A lack of payment for property tax has led the General Department of Taxation to issue a warning this week to property owners, reminding them that penalties will apply to those who miss this year’s payment deadline.
“To make property tax collection on time, GDT would like to notify everyone who has not paid tax for their property to do it before the 30th of September. Failing to do so, the property owners will be fined on top of the tax required,” the notice, dated July 31, though released on the GDT website this week, reads.
As of August 4, just 3,700 taxpayers have paid up their property tax this year, according to So Phonnary, executive vice president and chief operating officer of Acleda Bank, one of two agencies collecting tax for the government.
Phonnary said the delay might stem from the lack of information about property tax obligations.
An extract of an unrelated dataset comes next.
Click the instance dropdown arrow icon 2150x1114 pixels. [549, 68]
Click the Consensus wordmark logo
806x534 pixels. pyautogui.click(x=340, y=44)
“It can be that people are not aware of paying property tax, but it can also be that there are announcements, but people do not pay attention to it,” she said.
The Acleda vice president did not have access to the number of properties registered for the tax payment.
Contacted yesterday, the GDT declined to say how many companies were registered or how much a fine would be.
Property tax is charged at 0.1 per cent on land, homes or buildings with a value greater than 100 million riel (about $25,000).
Cheng Kheng, the president of the Cambodian Valuers and Estate Agents Association, said yesterday, the lack of transparency on how the revenue is being used discouraged taxpayers from paying on time.
“People know about property tax, but they do not know what benefits they get back in return. If people could see the benefits of paying tax, they will happily do it,” he said.
Since property tax was introduced in 2011, the GDT has pushed back the September 30 deadline, saying that there was a lack of resources available to handle the claims of property owners.
An early warning this year may indicate that processes are improving, said Clint O’Connell, a tax partner with firm VDB Loi.
“The goal of the GDT is to increase efficiency in tax collection and we believe that they are looking at moving to E-Filing, and E-Registration, using online calculators to assist in determining tax liabilities, also using call centers and text messages to remind owners of the due date for property tax,” he said.
O'Connell added that keeping records on new buildings, changes to existing properties and encouraging people and companies to register for property tax were the future challenges facing the GDT.